When it became clear that the “straight pride” event was moving forward, despite the moral objections voiced by city officials and celebrities alike, Cannon-Grant decided to organize a counter-rally in response.

A community activist and the founder of Violence in Boston, Cannon-Grant was one of the organizers behind the 2017 counter-march that drew an estimated 40,000 participants to demonstrate against the “free speech” rally on Boston Common.

Cannon-Grant said that while she doesn’t identify as LGBTQIA, she considers herself an ally for the community.

“It’s harmful. It’s dangerous,” she said of the message the parade sends. “There are literally black trans women dying just because they’re living their truth. There are non-binary folks dying and being discriminated against with housing and employment, just for being who they are. So the thought that we need a ‘straight pride’ parade is disrespectful and arrogant.”


In 2018 alone there were at least 26 deaths of transgender people due to fatal violence, the majority of which were women of color, according to the Human Rights Campaign.

“While the details of these cases differ, it is clear that fatal violence disproportionately affects transgender women of color, and that the intersections of racism, sexism, homophobia, biphobia and transphobia conspire to deprive them of employment, housing, healthcare and other necessities, barriers that make them vulnerable,” the campaign wrote of the 2018 violence against the community.

The rally Cannon-Grant helped to organize, and which is set to take place Saturday on City Hall Plaza, is being called “Fight Supremacy: Hands Off Our Pride.” Participating organizations include Black Lives Matter Cambridge, BAGLEY, Black and Pink, and Jewish Voices for Peace, she said.


There are a few other events planned in Boston in response to the parade, according to Cannon-Grant. One of which is a counter-protest titled “Straight Pride is Hate Pride,” which plans to confront the parade in Copley Square.

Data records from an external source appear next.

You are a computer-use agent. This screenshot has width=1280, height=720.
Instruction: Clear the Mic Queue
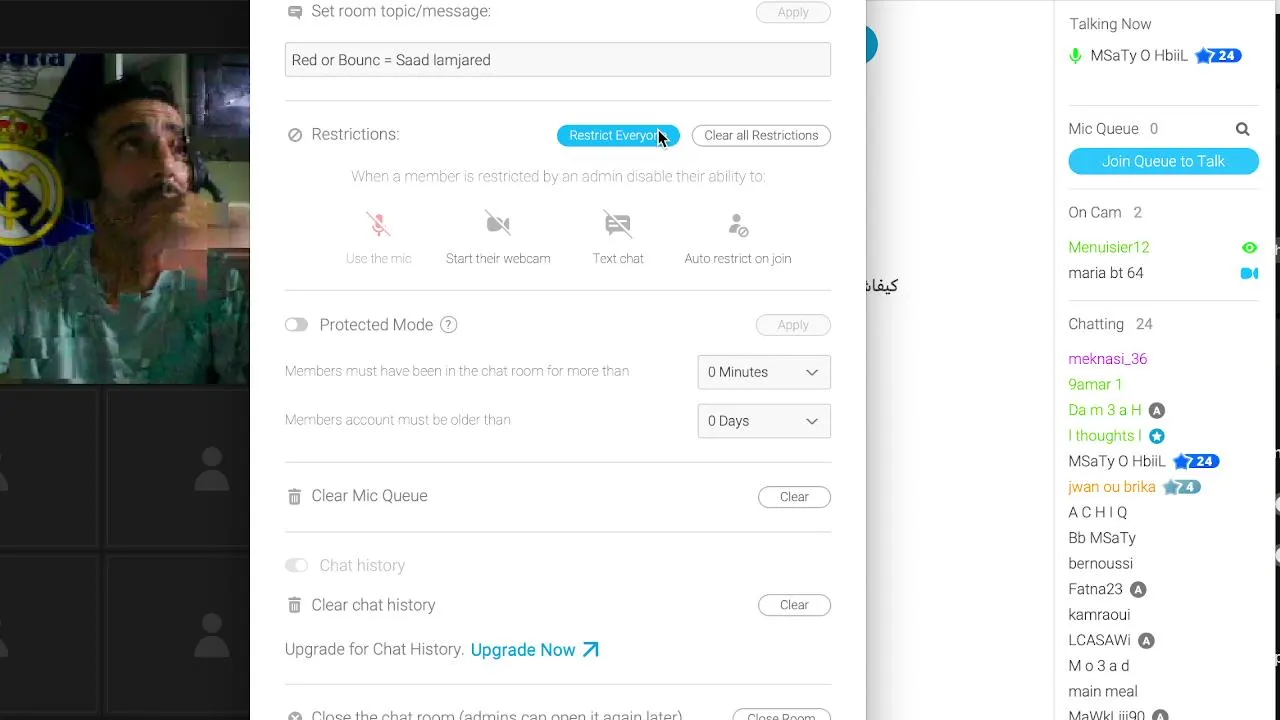[794, 497]
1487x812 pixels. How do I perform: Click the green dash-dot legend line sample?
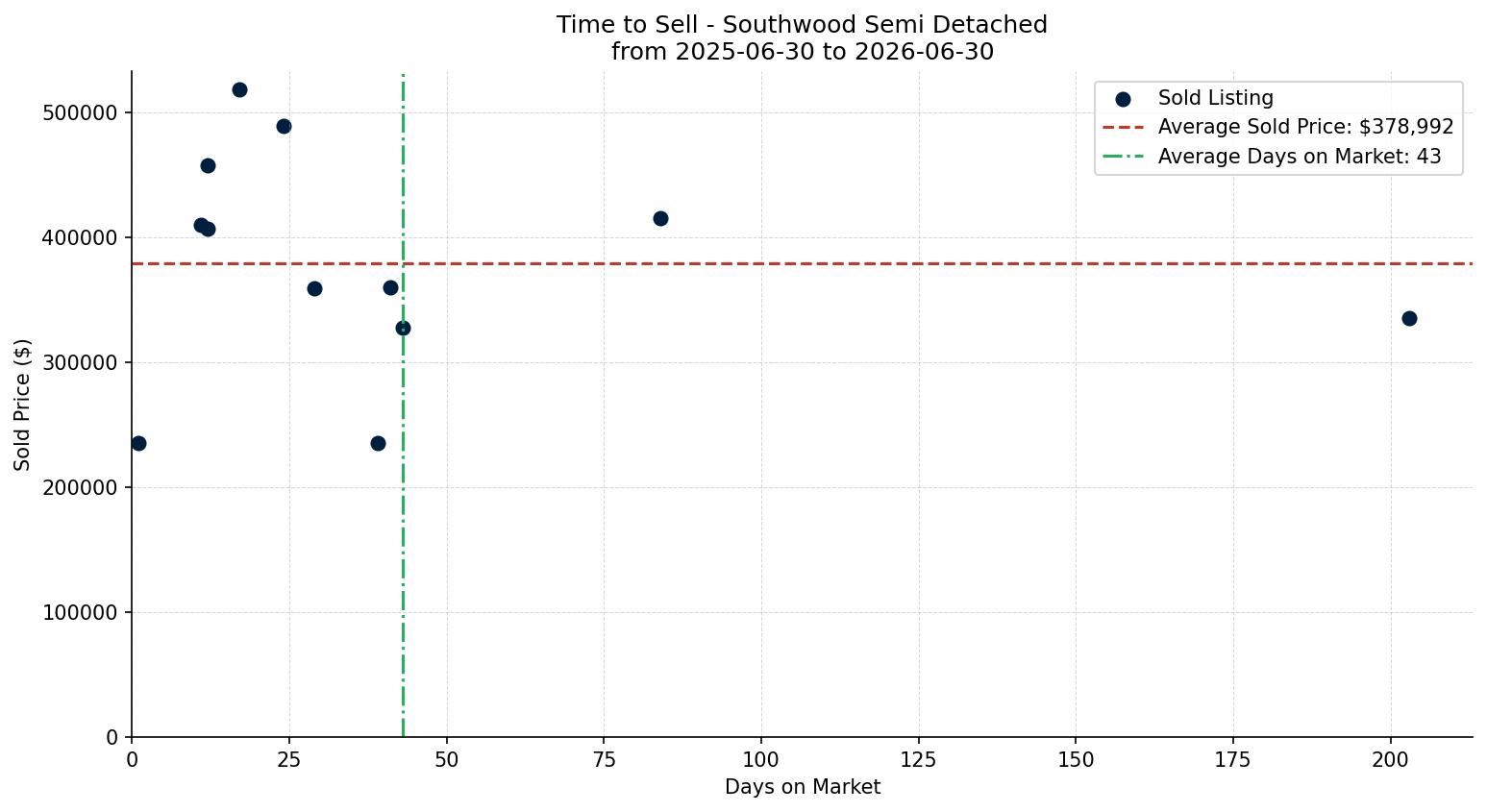[x=1123, y=157]
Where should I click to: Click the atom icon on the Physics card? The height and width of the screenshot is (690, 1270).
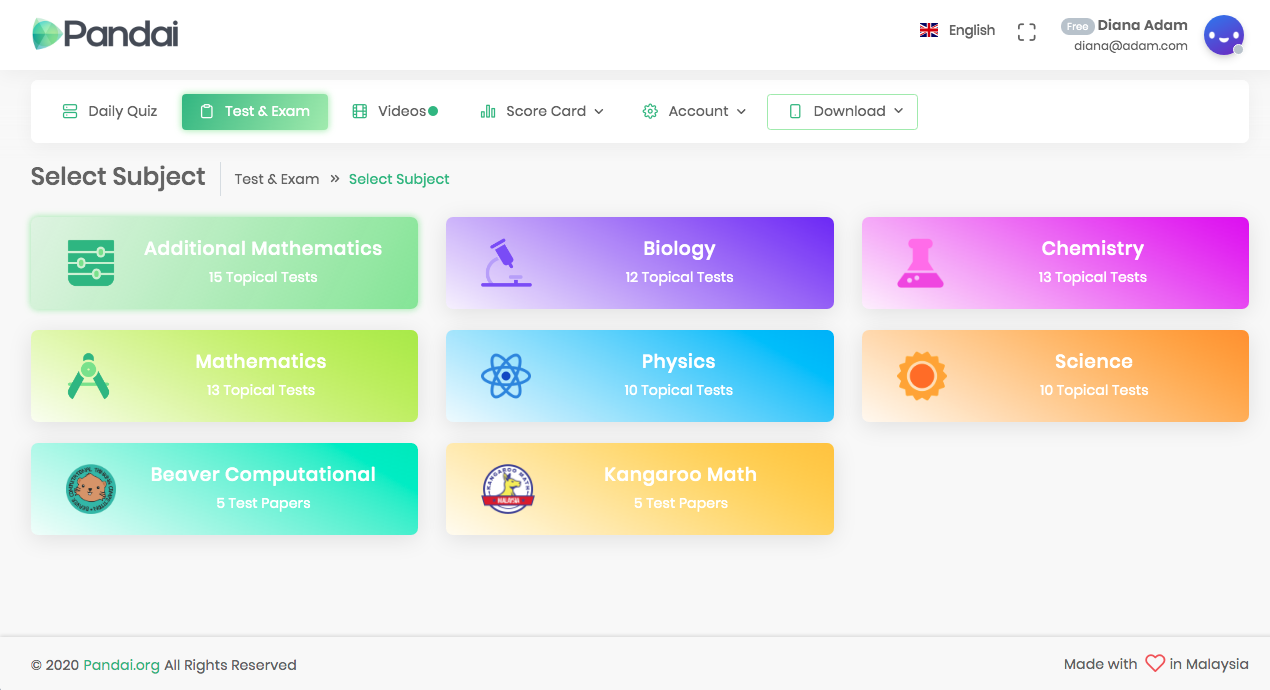pyautogui.click(x=507, y=375)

Cannon-Grant said she opted for a stationary rally for “Hands Off Our Pride,” rather than a march through the city, since she knows it’s move-in day for students.

The event on City Hall Plaza, which will run from 9 a.m. to noon, will feature a series of speakers, she said.

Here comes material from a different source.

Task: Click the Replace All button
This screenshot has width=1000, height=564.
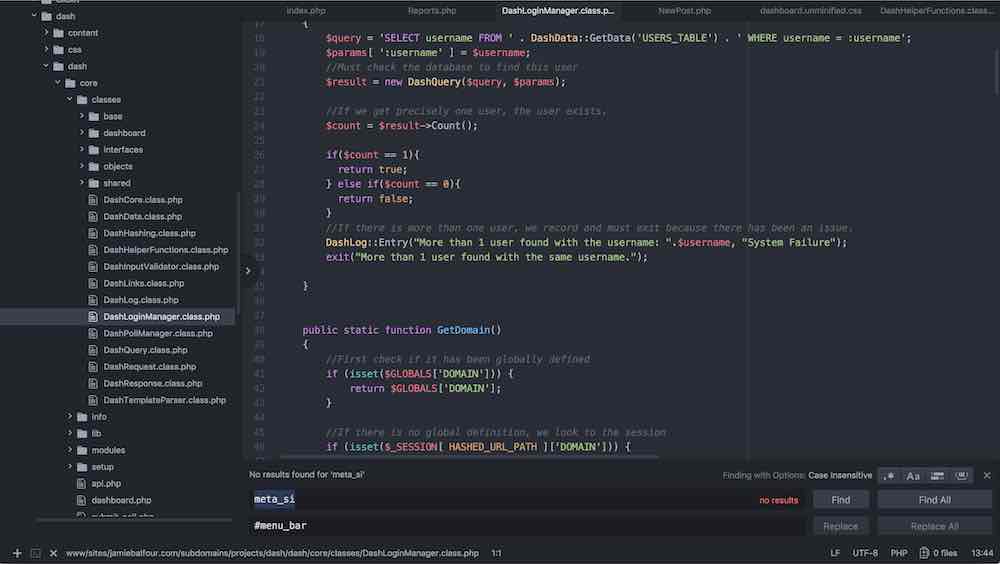Action: pos(933,526)
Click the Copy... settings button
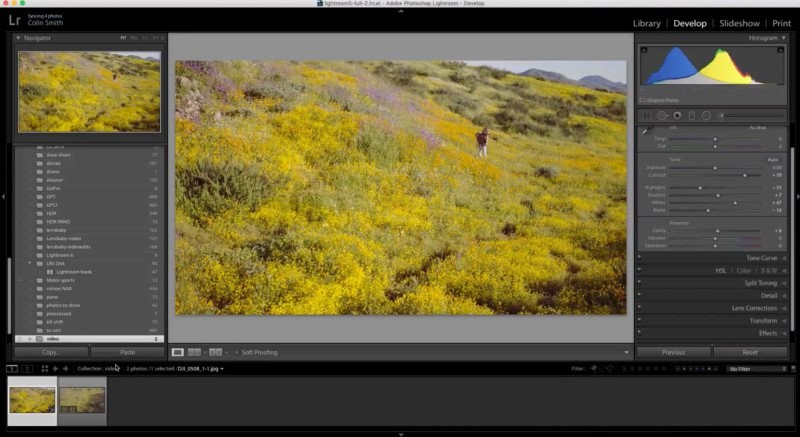Image resolution: width=800 pixels, height=437 pixels. 51,352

About a thousand people have already indicated that they are planning to attend on the event’s Facebook page.


The goal, Cannon-Grant said, is to outnumber the participation in the parade.

“I want the narrative to be that ‘straight pride’ day was overshadowed by the power of the LGBTQIA community, by the tenacity of that community,” she said. “I think we show strength in numbers. I think the goal is to change the narrative, so they’re not getting the press that they’re getting because they don’t deserve it.”

Cannon-Grant said she doesn’t have the option to ignore the parade and its message, just as she couldn’t ignore the “free speech” rally in 2017.

“Even though that’s not my identity, I have family members who identify as LGBTQIA,” she said. “When we ignore something, nothing gets done. If we had ignored Question 3 for transgender rights, imagine what we would be… Ignoring stuff doesn’t work. It never has. If there wasn’t Marsha P. Johnson, Martin Luther King, and individuals like that, we wouldn’t have some of the rights that we have today. So anyone who says ignore it — what happens when we ignore racism? We get Donald Trump.”


According to Boston magazine, the organizers behind the “Straight Pride Parade” have been involved in other controversial rallies in Boston, including the 2017 “Rally for the Republic” and a pro-gun protest in response to the March for Our Lives last year.

The connection is not lost on Cannon-Grant.

“They changed their name and they’re just finding something else to hate,” she said.

That’s why her message on Saturday is the same as that in 2017, Cannon-Grant said.

“The world is watching and how we deal with racism and how we deal with hatred and how we deal with discrimination is going to be recorded,” she said. “And I think we have an obligation to stand up and fight, so that’s what I plan to do.”